Phillies Schooled by Fish

Perhaps the Phillies' bats were simply spent after bringing them to victory in so many consecutive high-scoring games, but for one reason or another they remained relatively quiet in Saturday's 7-3 loss against the Marlins. This combined with a mid-game collapse on the part of starter Cole Hamels that yielded a number of opposition long-balls gave Phillies fans a frustrating loss to sit through, after gorging themselves on the wallopings their team had regularly been delivering for the past week or so.

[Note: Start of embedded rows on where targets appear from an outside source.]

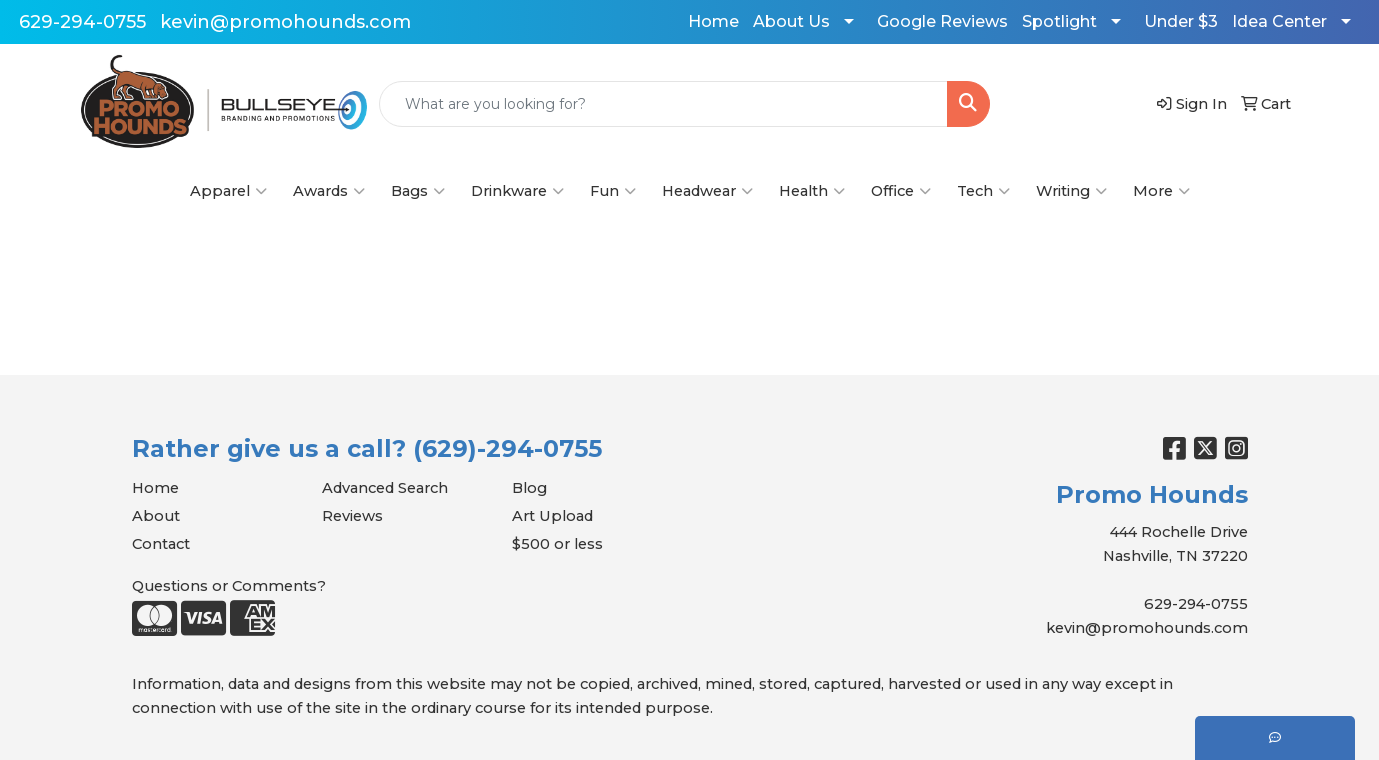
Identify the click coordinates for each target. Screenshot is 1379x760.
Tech (983, 191)
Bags (418, 191)
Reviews (352, 516)
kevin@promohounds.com (285, 22)
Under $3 (1181, 21)
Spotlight (1059, 21)
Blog (529, 488)
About (156, 516)
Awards (329, 191)
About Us (791, 21)
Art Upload (552, 516)
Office (901, 191)
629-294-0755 (82, 22)
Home (713, 21)
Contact (161, 544)
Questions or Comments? (229, 586)
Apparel (228, 191)
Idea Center (1279, 21)
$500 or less (557, 544)
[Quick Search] (663, 104)
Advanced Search (385, 488)
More (1161, 191)
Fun (613, 191)
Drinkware (517, 191)
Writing (1071, 191)
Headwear (707, 191)
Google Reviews (942, 21)
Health (812, 191)
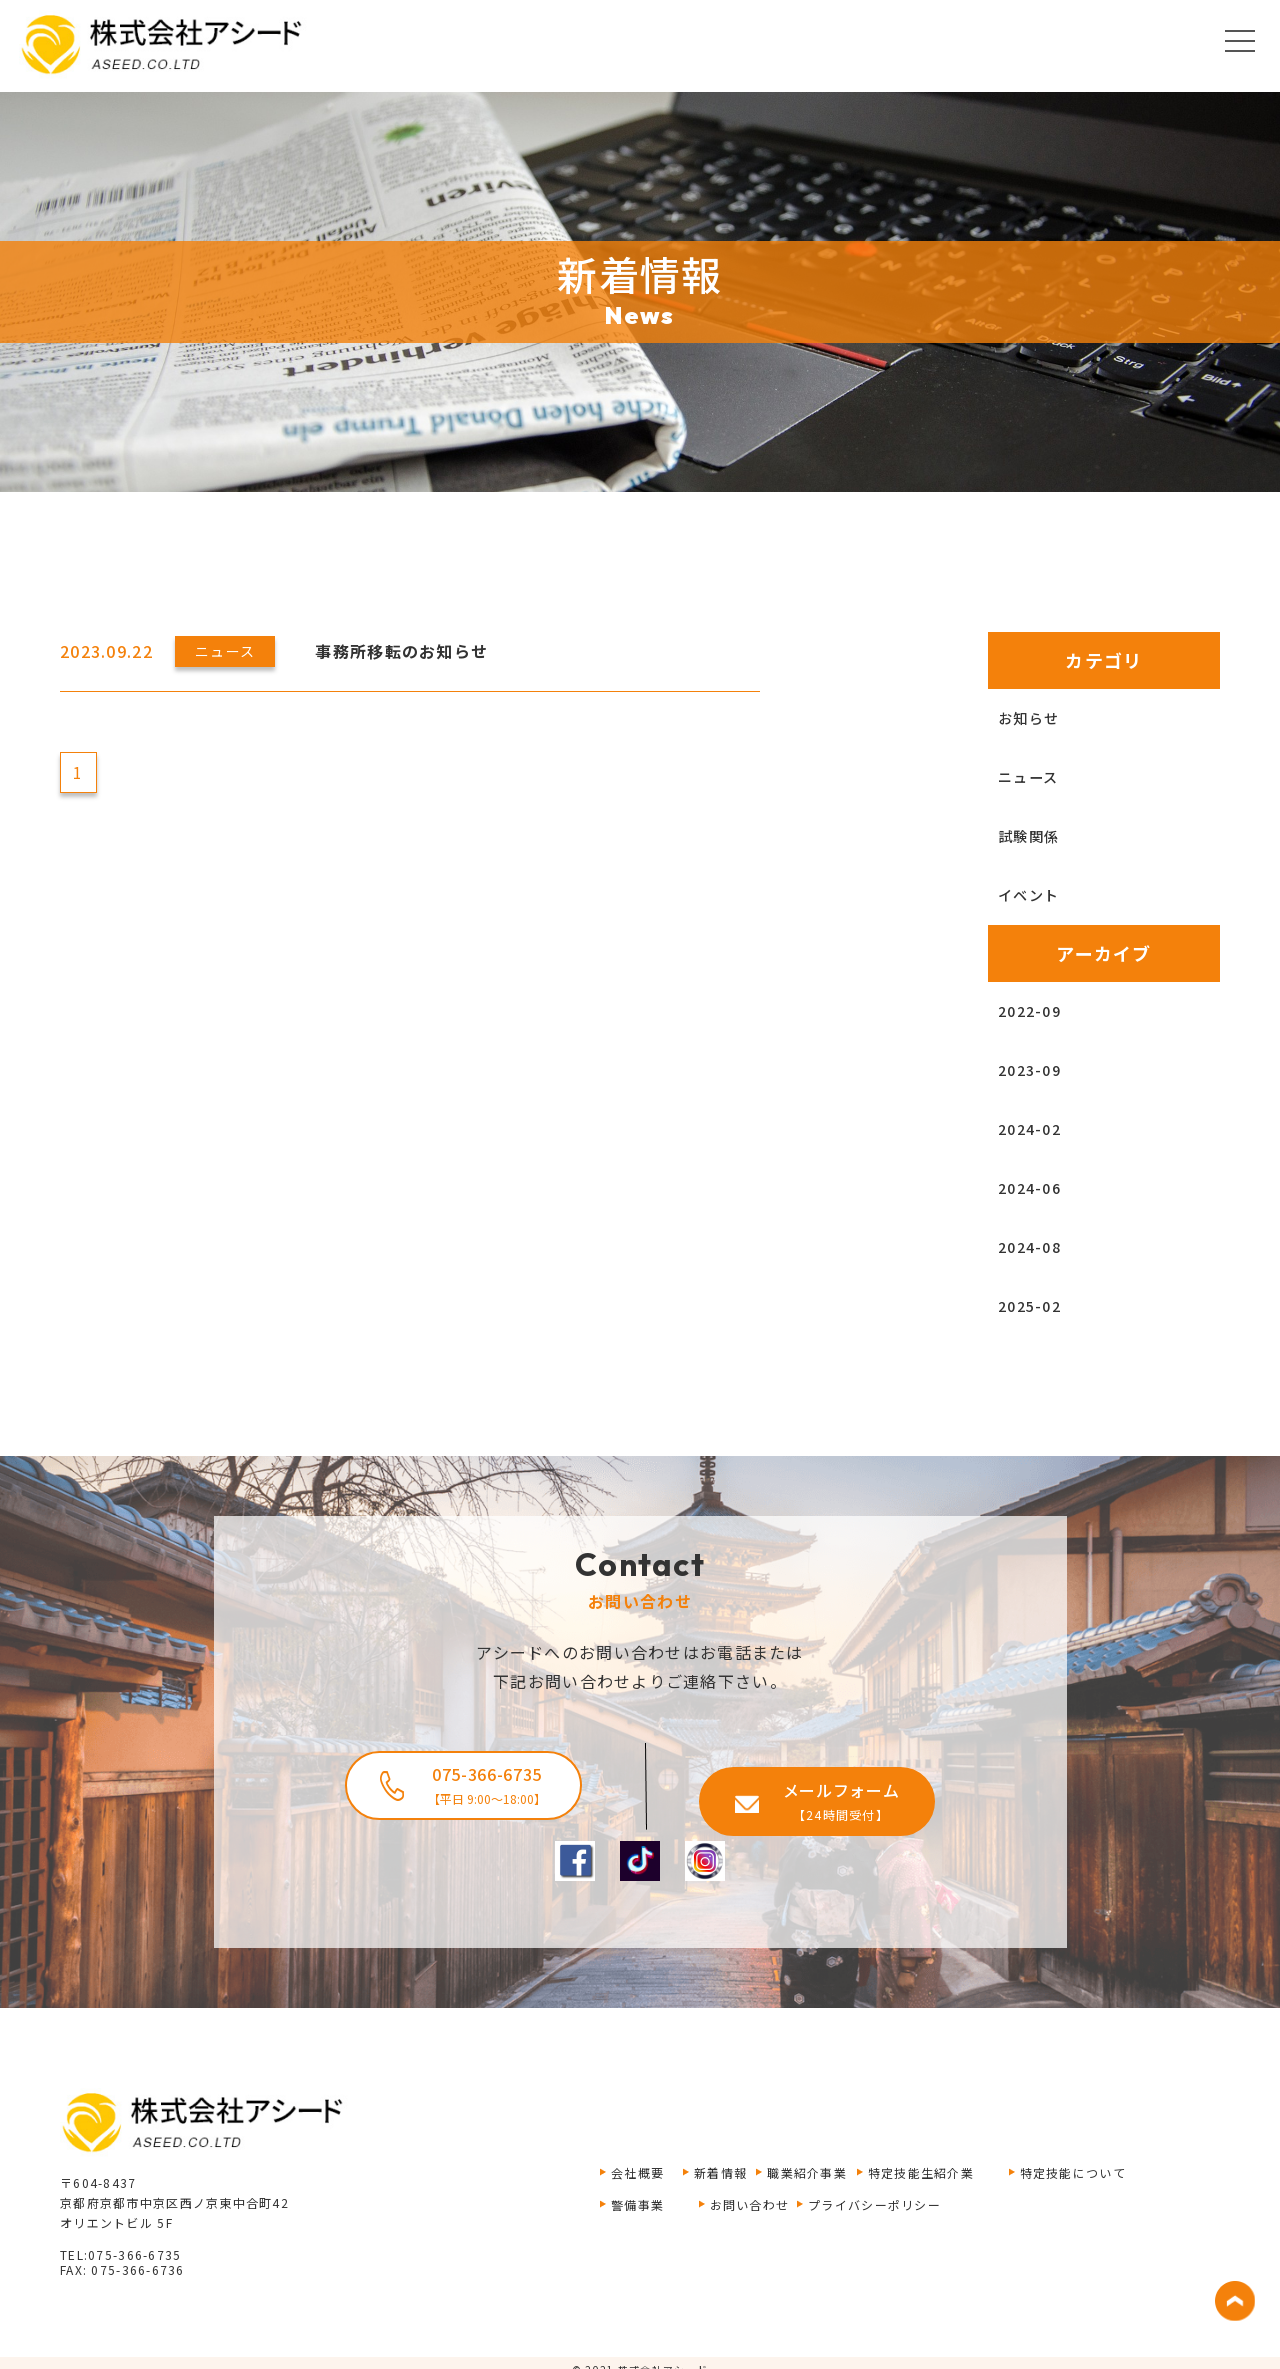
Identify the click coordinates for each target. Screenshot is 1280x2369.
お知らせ (1036, 718)
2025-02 (1036, 1306)
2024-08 (1036, 1247)
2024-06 (1036, 1188)
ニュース (1036, 777)
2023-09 (1036, 1070)
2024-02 (1036, 1129)
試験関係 (1036, 836)
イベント (1036, 895)
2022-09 (1036, 1011)
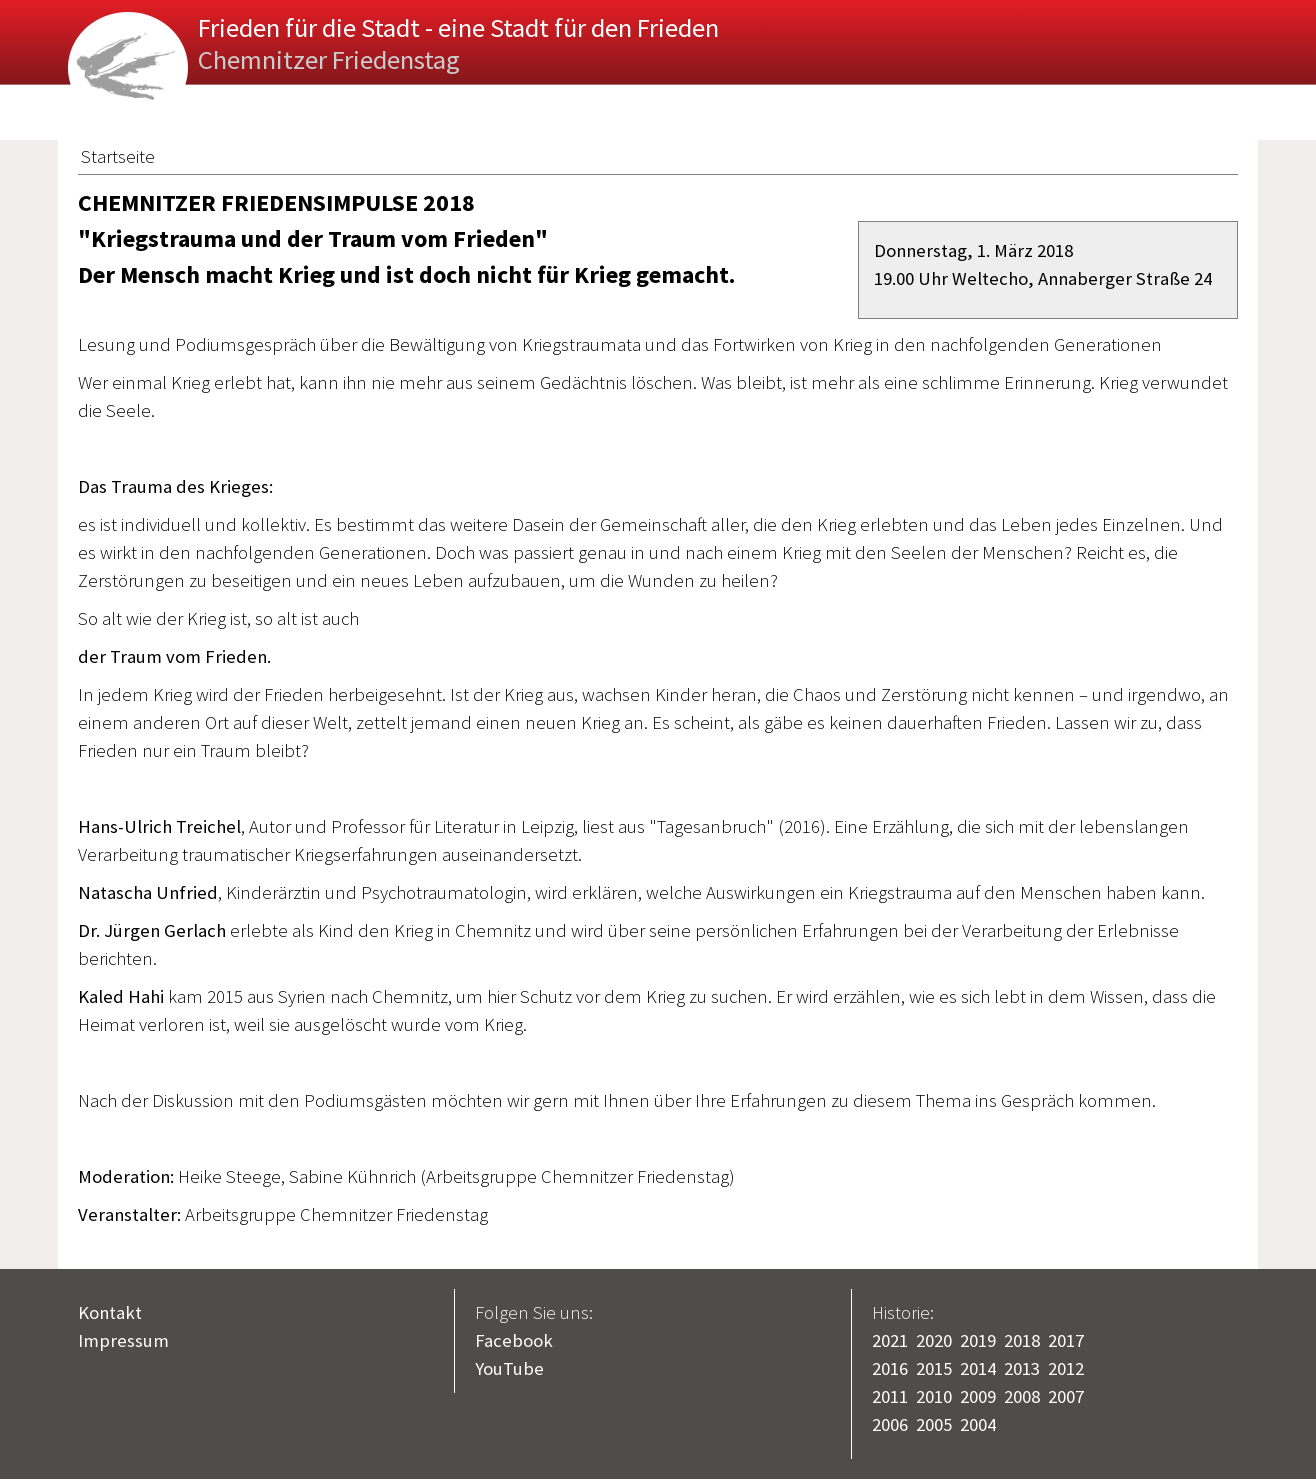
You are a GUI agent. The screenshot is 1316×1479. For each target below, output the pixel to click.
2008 (1022, 1396)
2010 (934, 1396)
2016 (890, 1368)
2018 (1022, 1340)
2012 (1066, 1368)
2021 (890, 1340)
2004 (978, 1424)
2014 (978, 1368)
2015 (934, 1368)
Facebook (514, 1340)
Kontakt (110, 1312)
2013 (1022, 1368)
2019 (978, 1340)
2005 (934, 1424)
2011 (890, 1396)
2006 (890, 1424)
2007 (1066, 1396)
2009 (978, 1396)
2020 (934, 1340)
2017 (1066, 1340)
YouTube (509, 1368)
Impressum (123, 1340)
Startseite (118, 156)
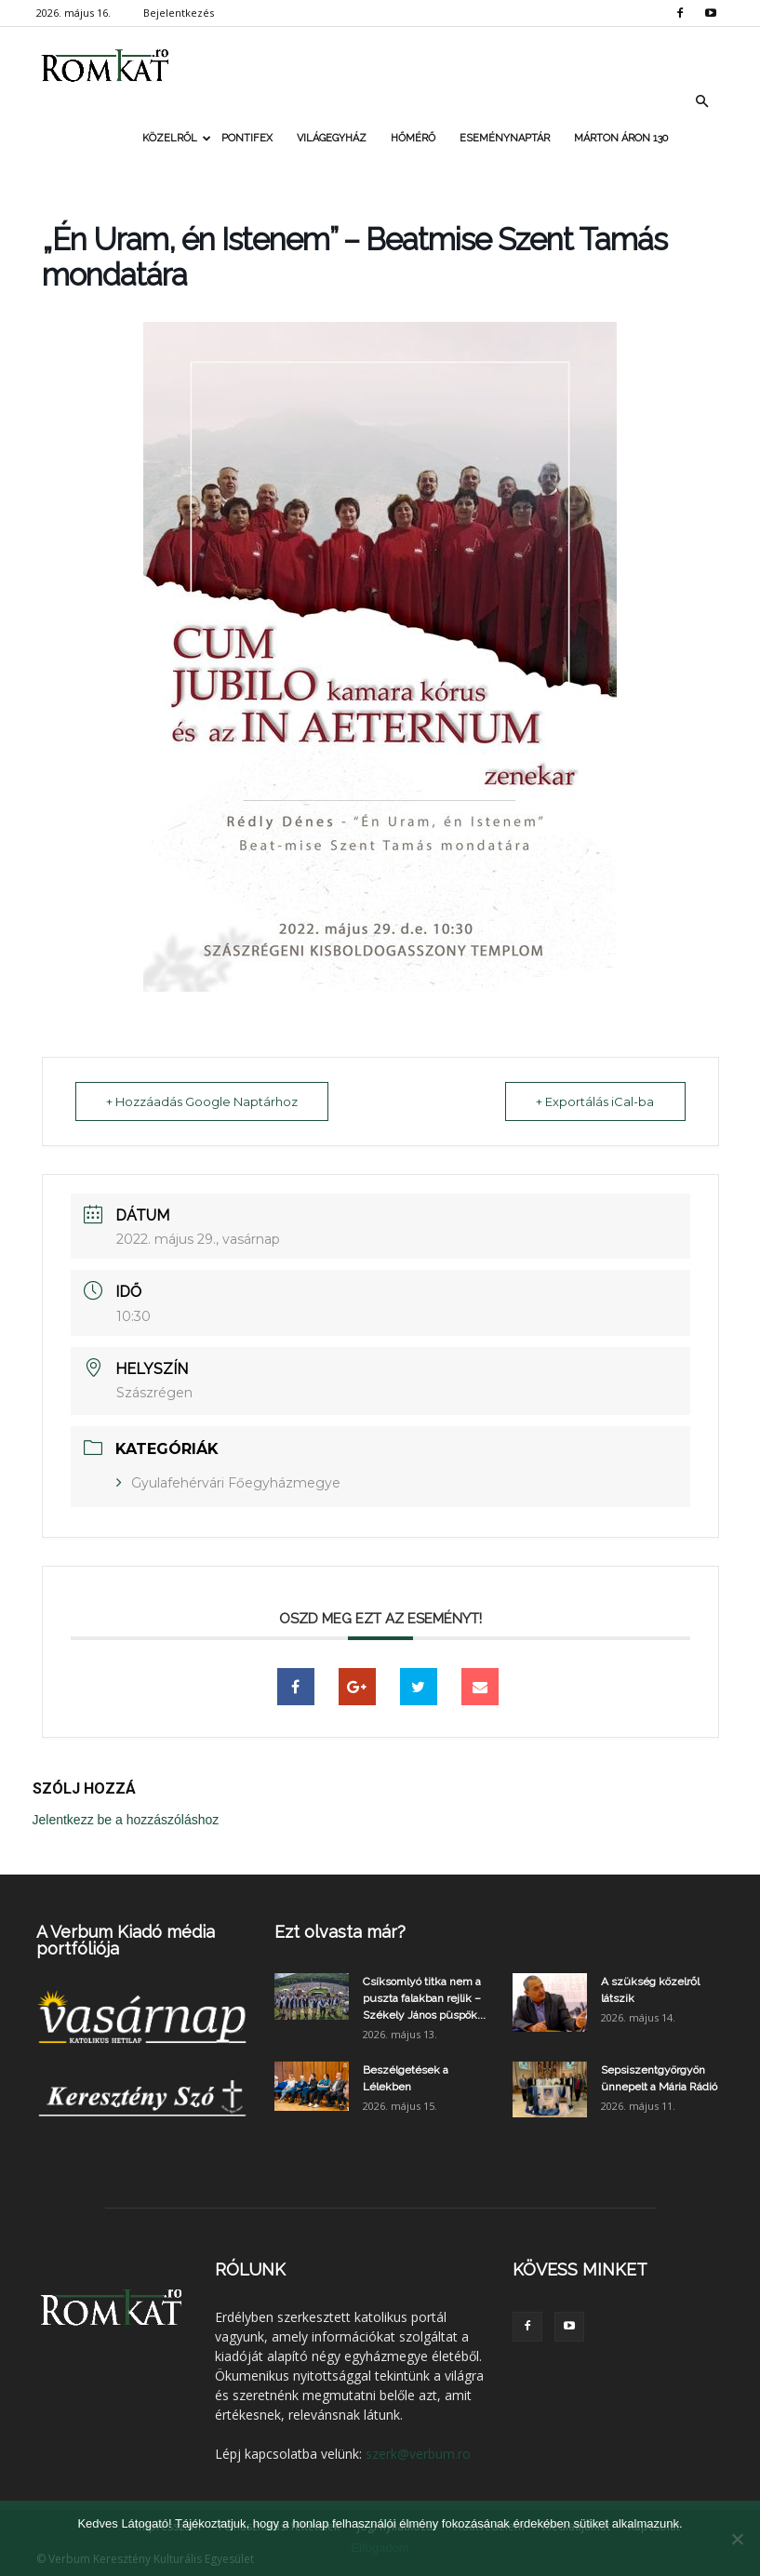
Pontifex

Cole Hamels looked reasonably on form, and the game began propitiously enough, proving itself one of the few in recent days in which Philadelphia has not been saddled with a three-run defecit in the first inning. Maybe they needed the challenge. They took advantage of the opportunity to score in the bottom of the inning. Shane Victorino, whose bat has been very productive lately and who proved to be the only Phillie who would really impress offensively today, hit a convincing single to right. A stroke of luck moved him to third when Marlins starter Ricky Nolasco was caught in a balk (which batter Chase Utley could be seen gamely drawing to the umpire's attention), and the Marlins made the strategic mistake of walking Ryan Howard intentionally to get to Pat Burrell. Burrell made them feel it by singling and driving Victorino home.

In the third the Phillies produced another run in an similar fashion -- spurred on by inertia after a well-struck double off the bat of Shane Victorino. This time Utley advanced him on a fly-out and Ryan Howard scored him on a ground-out. The two-run lead was tenuous, though, and in the next half-inning the Marlin's wasted no time in dissolving it. After Hanley Remirez and Jeremy Hermida both hit, the spectators at Citizen's Bank Park got to see Wes Helms demonstrate -- a little too late for thier liking -- that he knew how to hit, by doubling them both in. The deal was sealed when he in turn was scored on a Luis Gonzalez home run.

Hamels showed signs of settling down after this, delivering a 1-2-3 inning, and Charlie Manuel decided to bet on that lasting and bat him in the bottom of the fifth. Charlie's habit gambling on allowing pitchers who are performing shakily to stay in the game through potentially important at-bats sometimes pays off and sometimes does not. In this game it did not, and Hamels allowed the Marlins to score three runs on two homers in the top of the sixth.

That was enough. The score was now 7-2, and the only further resistance the Phillies offered was a Chase Utley solo home run in the eighth. Even a club's ace will get hit hard some nights, and a club's bats can't stay absurdly hot forever. Losses like Saturday's of 7-3 will happen, but the Phillies need to put it behind them on Sunday and take the series.